Eagle Pass Municipal Airport is a former airport, located in Eagle Pass, Texas. Airport operations ended around 1998, being transferred to the Maverick County Memorial International Airport. Today the former airport is a commercial site.

==History==
Eagle Pass Municipal Airport was established by the Air Service, United States Army in 1919 as a military airfield. It was constructed as a base for observation overflights along the Mexican border. During this period, Mexico was enduring a period of revolution and unrest, which led to border violations and the deaths of American citizens.

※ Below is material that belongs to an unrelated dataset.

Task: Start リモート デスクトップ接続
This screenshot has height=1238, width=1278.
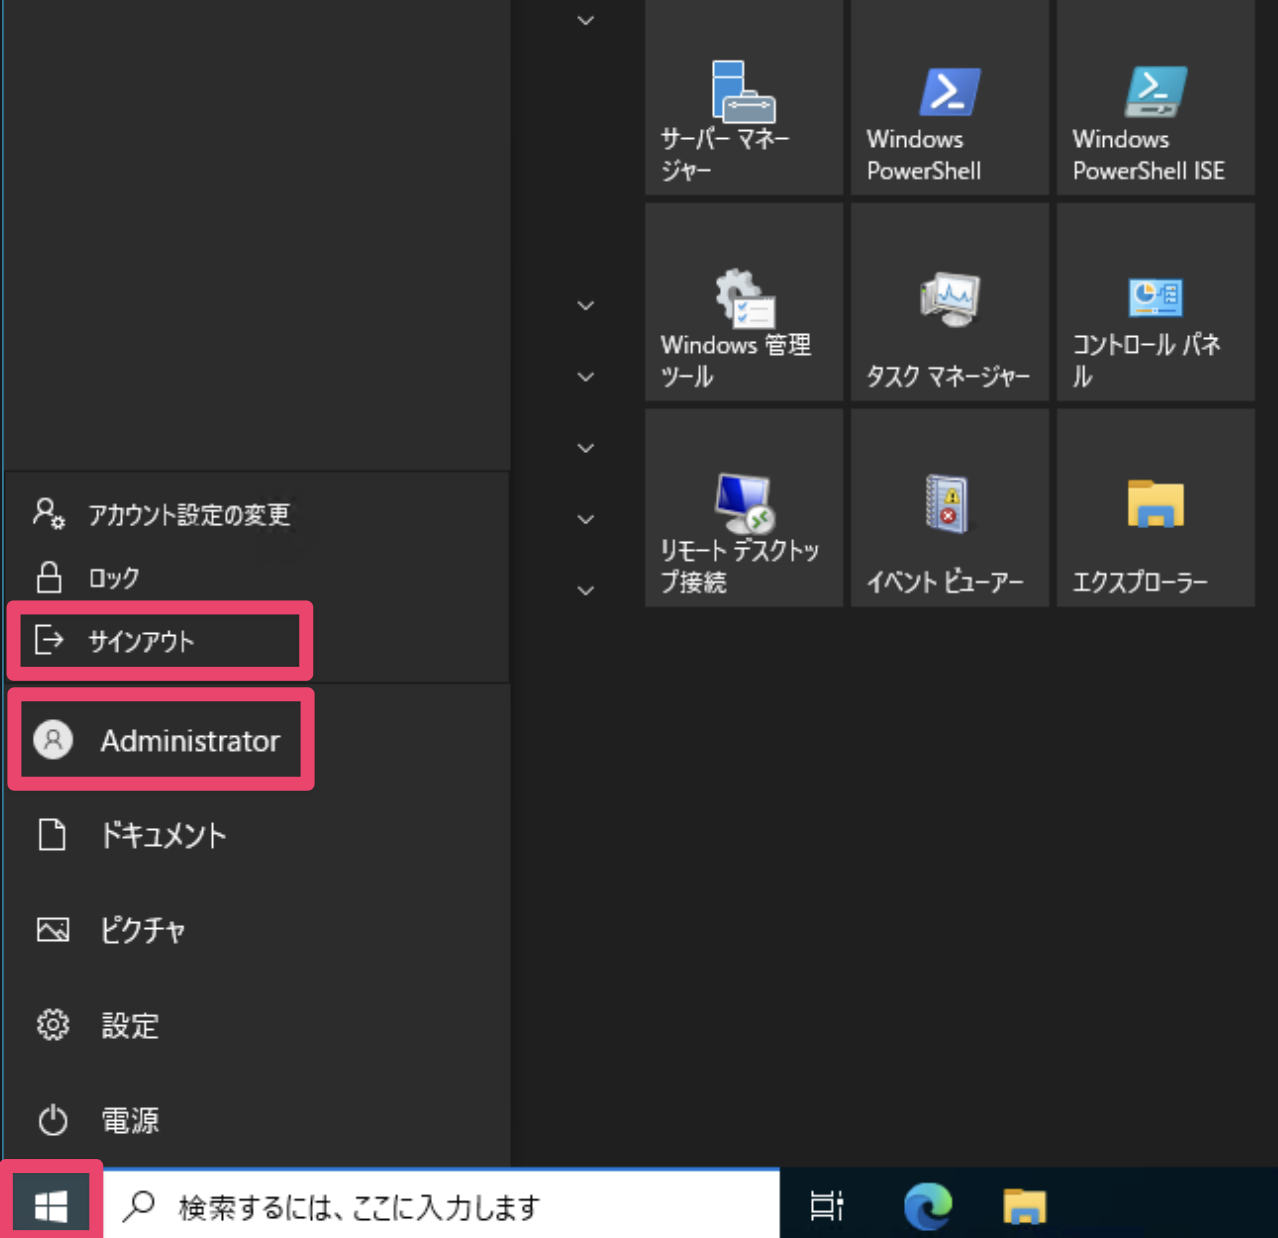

Flight "A" of the 90th Squadron (Surveillance) arrived at Eagle Pass Field on 27 August 1919 with de Havilland DH-4 aircraft, and flew observation missions along the border. A very young James H. Doolittle was stationed at Eagle Pass with Flight A of the 90th. On one trip he is said to have flown under the Pecos River railroad bridge on a dare, and, apparently, without a reprimand from his superiors. One mission that Doolittle carried out as an engineering officer was to go into Mexico and recover a plane which had crash-landed. The Army ordered downed planes in Mexico destroyed to prevent the technology from being recovered by the Mexican government. However, when the plane was found, Doolittle thought it was repairable. Using carrier pigeons for communications, he ordered a new Liberty engine for the aircraft, which was subsequently delivered by parachute to the landing site. Piloting the repaired airplane himself, Doolittle took off from a 400-yard airstrip quickly hacked out of the terrain and flew back to Texas.

The 90th operated from Eagle Pass until it was moved to Del Rio Field, Texas, on 12 Jun 1920, although it was used sporadically until the Border Patrol operation ended in June 1921.

The next use of the airfield was when the Department of Commerce refitted the facility as one of its network of Intermediate Landing Fields, which were established in the 1920s & 1930s to serve as emergency landing fields along commercial airways between major cities. the 1934 Department of Commerce Airfield Directory described the "Eagle Pass Airport" as being located on the eastern edge of the city on Highway 85, and described the airfield as being a rectangular sod field. It was closed during World War II due to security concerns.

Sometime in 1945, the airport was re-opened as commercial/municipal airport. It was described as having a 3,000' unpaved runway. The runway at Eagle Pass was evidently paved at some point, being described in January 1961 as having a 2,600' hard-surface runway. A secondary runway (12/3) was constructed, having a 580' asphalt, with a 1,730' turf extension in 1963. Five hangars were depicted on a paved ramp along the west side. The operators were listed as Al Apts Aero Service & Border Aero Services. By 1985, the main runway 16/34 had been lengthened to 3,025', and the operator was listed as Bravo Aero Service.

In the late 1990s, Eagle Pass Municipal Airport was closed and general aviation operations moved to Bowles Airfield, being renamed Maverick County Memorial International Airport (FAA: 5T9).

With its closure the land was subdivided and redeveloped for other uses. Today the land is indistinguishable from its aviation past, being the site of a large US Post Office, a Walmart Supercenter and other commercial activities.